San Antonio, Texas. — La larga espera ha terminado para la Gran Manzana. Los New York Knicks se coronaron campeones de la NBA tras 53 años de sequía, al derrotar dramáticamente 94-90 a los San Antonio Spurs en el Juego 5 de las Finales. Con este resultado, la franquicia neoyorquina liquidó la serie 4-1 y levantó el trofeo Larry O'Brien en el Frost Bank Center, en una noche que quedará marcada por una histórica remontada en el último cuarto.
El camino no fue sencillo para los dirigidos por Tom Thibodeau. En el arranque del encuentro, los Knicks tuvieron serios problemas para encontrar el ritmo ofensivo; sin embargo, chispazos de Jalen Brunson con un triple asistido por Mikal Bridges y aportaciones de OG Anunoby desde la línea de castigo mantuvieron a flote al equipo en un primer cuarto de muy baja producción.
El panorama lucía sombrío para Nueva York en el último periodo. San Antonio logró despegarse por 12 puntos (83-71) tras una bandeja del novato Dylan Harper y un triple de Devin Vassell que encendió las alarmas en el banquillo visitante.
Fue en ese momento de máxima presión cuando emergió la figura de Jalen Brunson. El base estrella tomó las riendas del equipo y lideró una feroz ofensiva con penetraciones consecutivas en la pintura. La igualada llegó de su mano, firmando un espectacular finger roll a falta de 4:17 minutos para empatar el marcador 83-83.
El punto de quiebre definitivo se dio desde la línea de tiros libres, donde Brunson sentenció tres de manera perfecta para poner a los Knicks al frente 86-85. Momentos después, la defensa neoyorquina provocó el error y Josh Hart asistió magistralmente a OG Anunoby, quien metió una clavada a dos manos que silenció el Frost Bank Center, colocando el tablero 88-85 con solo 2:07 en el reloj.
Con menos de un minuto por jugarse y el marcador 89-88, Brunson volvió a aparecer con una flotadora de alta escuela para poner a Nueva York arriba por tres puntos.
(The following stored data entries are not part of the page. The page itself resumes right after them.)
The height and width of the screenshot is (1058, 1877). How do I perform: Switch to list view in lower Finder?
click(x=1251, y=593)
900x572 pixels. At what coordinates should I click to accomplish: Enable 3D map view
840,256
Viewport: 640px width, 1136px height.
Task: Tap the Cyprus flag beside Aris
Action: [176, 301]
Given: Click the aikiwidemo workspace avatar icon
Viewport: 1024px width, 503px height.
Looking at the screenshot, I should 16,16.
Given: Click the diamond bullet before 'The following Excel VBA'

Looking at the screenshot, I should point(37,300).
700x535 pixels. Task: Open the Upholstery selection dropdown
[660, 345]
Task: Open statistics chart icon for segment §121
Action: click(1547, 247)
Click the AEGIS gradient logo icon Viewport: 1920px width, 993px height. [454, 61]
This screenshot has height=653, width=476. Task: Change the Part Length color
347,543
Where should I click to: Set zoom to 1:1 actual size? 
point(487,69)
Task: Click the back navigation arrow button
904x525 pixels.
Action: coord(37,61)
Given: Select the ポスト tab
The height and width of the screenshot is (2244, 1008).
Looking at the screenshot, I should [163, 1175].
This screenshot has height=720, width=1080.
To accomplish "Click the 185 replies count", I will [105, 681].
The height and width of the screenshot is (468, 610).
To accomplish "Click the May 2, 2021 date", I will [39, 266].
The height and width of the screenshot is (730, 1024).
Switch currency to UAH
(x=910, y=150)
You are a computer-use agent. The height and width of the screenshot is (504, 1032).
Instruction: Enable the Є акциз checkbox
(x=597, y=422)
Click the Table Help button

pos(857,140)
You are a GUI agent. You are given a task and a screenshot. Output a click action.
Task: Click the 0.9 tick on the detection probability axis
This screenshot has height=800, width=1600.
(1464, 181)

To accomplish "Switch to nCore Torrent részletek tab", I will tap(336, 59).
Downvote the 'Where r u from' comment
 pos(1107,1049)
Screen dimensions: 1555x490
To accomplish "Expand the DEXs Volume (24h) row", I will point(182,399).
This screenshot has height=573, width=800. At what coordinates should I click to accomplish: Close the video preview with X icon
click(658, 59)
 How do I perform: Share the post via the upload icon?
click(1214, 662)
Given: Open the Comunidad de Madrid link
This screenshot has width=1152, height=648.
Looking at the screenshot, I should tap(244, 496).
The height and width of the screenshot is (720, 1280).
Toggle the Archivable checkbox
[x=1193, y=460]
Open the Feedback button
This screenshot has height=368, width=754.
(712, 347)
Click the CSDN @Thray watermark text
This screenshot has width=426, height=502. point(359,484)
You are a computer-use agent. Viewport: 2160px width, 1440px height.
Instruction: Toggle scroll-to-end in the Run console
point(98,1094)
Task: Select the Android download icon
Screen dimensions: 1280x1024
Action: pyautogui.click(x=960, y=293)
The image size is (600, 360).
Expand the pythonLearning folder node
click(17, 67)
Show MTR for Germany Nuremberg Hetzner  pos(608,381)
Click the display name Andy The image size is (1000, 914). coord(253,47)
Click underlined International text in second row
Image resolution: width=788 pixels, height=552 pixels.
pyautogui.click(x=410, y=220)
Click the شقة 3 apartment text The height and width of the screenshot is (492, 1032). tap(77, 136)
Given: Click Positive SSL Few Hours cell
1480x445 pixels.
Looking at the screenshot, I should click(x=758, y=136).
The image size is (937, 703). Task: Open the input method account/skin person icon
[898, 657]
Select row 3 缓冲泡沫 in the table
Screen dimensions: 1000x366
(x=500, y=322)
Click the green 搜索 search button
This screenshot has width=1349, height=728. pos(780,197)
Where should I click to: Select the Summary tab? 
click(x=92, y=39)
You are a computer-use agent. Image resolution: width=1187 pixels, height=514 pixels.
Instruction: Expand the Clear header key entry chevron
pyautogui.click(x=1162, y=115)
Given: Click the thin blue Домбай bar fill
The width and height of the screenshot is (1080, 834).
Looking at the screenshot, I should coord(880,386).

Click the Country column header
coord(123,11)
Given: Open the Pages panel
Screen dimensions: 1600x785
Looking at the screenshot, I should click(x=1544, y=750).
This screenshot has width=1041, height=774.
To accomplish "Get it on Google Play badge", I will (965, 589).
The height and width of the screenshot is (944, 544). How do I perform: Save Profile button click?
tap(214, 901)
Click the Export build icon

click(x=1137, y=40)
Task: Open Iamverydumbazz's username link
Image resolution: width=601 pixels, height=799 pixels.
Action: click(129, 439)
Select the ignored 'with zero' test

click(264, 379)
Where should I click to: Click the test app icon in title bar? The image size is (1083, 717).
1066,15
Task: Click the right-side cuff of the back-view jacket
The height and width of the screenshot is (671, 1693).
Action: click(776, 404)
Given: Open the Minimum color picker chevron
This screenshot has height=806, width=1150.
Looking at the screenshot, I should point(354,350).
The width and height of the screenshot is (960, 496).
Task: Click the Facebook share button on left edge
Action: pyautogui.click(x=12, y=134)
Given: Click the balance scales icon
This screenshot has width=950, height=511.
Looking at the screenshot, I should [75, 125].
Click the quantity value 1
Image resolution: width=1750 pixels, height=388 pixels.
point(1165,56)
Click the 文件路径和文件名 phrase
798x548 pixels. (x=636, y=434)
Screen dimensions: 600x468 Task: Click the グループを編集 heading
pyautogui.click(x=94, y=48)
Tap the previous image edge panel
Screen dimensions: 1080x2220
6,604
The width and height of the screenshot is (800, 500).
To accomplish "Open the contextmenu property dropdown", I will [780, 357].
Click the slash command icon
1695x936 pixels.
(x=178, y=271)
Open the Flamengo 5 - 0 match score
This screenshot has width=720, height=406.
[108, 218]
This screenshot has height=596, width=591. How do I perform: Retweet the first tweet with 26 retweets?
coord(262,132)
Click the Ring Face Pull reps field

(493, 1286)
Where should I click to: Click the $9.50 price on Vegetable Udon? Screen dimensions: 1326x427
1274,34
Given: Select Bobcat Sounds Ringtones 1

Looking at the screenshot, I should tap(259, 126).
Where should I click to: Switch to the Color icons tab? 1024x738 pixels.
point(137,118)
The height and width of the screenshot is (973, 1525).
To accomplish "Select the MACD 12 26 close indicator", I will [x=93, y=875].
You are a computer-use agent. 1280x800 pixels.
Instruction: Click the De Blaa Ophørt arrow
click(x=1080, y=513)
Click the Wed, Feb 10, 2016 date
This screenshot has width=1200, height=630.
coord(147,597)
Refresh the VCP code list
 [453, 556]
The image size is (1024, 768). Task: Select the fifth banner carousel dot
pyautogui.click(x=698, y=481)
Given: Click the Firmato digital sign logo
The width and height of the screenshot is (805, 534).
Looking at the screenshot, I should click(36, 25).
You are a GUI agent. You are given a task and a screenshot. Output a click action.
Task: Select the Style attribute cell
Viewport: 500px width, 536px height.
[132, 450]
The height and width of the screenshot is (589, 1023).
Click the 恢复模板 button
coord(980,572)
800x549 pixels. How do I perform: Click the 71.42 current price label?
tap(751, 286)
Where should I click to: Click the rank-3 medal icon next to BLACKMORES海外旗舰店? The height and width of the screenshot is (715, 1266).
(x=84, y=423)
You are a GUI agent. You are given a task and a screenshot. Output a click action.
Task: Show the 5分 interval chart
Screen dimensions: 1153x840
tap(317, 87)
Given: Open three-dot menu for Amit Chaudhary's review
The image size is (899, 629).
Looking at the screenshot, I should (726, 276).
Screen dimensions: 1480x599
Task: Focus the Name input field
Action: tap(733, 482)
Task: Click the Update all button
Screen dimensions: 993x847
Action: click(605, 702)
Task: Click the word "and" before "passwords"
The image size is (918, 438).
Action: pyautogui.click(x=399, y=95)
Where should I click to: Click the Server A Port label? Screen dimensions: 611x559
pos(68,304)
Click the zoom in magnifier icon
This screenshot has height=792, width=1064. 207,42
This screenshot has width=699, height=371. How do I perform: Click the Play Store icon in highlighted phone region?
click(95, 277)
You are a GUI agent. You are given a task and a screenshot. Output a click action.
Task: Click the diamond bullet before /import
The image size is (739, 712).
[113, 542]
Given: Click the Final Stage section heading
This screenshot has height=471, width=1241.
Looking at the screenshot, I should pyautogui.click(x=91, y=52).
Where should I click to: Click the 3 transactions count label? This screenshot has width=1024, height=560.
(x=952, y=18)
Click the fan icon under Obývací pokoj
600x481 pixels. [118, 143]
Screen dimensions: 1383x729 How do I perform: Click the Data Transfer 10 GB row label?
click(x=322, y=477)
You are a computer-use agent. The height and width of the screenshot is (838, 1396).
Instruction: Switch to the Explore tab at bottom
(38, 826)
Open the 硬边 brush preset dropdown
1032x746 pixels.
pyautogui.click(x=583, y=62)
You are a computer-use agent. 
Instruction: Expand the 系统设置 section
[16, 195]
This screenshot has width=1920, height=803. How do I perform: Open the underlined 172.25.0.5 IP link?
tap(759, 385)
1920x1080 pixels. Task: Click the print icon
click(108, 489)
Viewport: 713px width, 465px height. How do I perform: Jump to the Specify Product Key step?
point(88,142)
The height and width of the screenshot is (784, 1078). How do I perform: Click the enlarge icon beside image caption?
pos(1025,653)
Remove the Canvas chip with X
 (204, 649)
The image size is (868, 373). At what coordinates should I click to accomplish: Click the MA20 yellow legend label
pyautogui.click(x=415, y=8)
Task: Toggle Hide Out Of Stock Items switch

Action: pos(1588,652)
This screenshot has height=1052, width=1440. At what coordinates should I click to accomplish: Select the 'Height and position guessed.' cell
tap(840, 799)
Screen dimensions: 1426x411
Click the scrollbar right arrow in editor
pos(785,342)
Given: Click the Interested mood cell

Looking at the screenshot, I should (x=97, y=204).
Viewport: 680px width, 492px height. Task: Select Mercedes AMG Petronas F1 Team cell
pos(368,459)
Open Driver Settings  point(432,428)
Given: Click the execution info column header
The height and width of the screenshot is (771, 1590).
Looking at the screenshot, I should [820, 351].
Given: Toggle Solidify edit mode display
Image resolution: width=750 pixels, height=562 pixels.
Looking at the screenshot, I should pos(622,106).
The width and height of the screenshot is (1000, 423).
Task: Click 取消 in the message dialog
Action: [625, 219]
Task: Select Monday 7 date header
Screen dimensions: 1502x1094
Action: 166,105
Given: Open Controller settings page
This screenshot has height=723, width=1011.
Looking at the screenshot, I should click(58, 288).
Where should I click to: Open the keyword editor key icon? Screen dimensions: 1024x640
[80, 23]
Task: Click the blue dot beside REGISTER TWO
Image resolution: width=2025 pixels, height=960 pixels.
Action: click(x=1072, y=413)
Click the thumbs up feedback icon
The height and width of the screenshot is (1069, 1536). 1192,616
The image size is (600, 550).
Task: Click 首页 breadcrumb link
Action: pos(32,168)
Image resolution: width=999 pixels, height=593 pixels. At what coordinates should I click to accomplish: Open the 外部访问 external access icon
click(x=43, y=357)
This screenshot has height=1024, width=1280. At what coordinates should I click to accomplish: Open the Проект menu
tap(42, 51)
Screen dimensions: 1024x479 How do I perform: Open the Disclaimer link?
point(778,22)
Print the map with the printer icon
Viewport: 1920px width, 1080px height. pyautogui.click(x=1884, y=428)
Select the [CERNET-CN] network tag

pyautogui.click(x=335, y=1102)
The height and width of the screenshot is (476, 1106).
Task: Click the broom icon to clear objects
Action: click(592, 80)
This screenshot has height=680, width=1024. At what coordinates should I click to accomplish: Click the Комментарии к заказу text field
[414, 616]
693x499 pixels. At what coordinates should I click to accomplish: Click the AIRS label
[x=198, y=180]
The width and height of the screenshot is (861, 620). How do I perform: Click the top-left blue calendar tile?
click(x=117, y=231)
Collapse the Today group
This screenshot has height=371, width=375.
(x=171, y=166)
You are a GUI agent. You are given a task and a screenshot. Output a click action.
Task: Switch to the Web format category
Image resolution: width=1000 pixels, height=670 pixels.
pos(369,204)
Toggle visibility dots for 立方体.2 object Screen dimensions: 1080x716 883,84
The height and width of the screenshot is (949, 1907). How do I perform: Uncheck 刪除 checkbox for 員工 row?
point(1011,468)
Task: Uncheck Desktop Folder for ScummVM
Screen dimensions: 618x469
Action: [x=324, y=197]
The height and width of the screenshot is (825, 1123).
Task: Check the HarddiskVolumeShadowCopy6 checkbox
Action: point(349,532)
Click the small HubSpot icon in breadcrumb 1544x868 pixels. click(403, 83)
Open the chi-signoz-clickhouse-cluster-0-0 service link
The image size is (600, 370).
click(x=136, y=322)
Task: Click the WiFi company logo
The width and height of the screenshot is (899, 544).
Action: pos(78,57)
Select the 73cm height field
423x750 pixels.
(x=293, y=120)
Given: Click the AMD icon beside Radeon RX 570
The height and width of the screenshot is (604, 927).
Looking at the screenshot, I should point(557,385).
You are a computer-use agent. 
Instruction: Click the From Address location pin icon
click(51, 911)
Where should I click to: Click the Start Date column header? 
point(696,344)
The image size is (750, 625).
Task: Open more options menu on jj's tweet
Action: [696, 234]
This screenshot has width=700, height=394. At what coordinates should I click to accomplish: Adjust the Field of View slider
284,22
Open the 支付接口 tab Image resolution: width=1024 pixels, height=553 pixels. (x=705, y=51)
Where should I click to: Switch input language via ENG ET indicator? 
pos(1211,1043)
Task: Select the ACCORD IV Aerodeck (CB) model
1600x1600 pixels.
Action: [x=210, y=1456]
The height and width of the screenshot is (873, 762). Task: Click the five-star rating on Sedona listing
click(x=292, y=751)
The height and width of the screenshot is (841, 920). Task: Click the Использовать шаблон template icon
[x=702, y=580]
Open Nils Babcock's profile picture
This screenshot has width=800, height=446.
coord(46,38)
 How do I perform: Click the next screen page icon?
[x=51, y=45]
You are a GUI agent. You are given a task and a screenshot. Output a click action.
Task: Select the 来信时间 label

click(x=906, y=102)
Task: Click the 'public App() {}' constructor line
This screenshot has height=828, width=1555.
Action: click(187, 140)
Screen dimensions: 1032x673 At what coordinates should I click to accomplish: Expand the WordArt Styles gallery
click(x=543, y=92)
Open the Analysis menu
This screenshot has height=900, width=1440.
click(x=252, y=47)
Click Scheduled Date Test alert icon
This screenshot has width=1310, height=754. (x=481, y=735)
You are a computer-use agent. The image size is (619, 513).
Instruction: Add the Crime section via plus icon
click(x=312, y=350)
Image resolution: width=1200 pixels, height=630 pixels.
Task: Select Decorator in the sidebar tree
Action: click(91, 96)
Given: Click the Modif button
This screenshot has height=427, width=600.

En los segundos finales, Mikal Bridges aseguró la posesión y anotó un tiro libre clave con ocho segundos en el cronómetro, sellando el definitivo 94-90 que desató la euforia neoyorquina.
Con esta victoria, los Knicks añaden el tercer título de su historia a sus vitrinas (tras los conseguidos en 1970 y 1973), consolidando un proyecto que hoy devuelve a la capital del mundo a la cima del baloncesto de la NBA.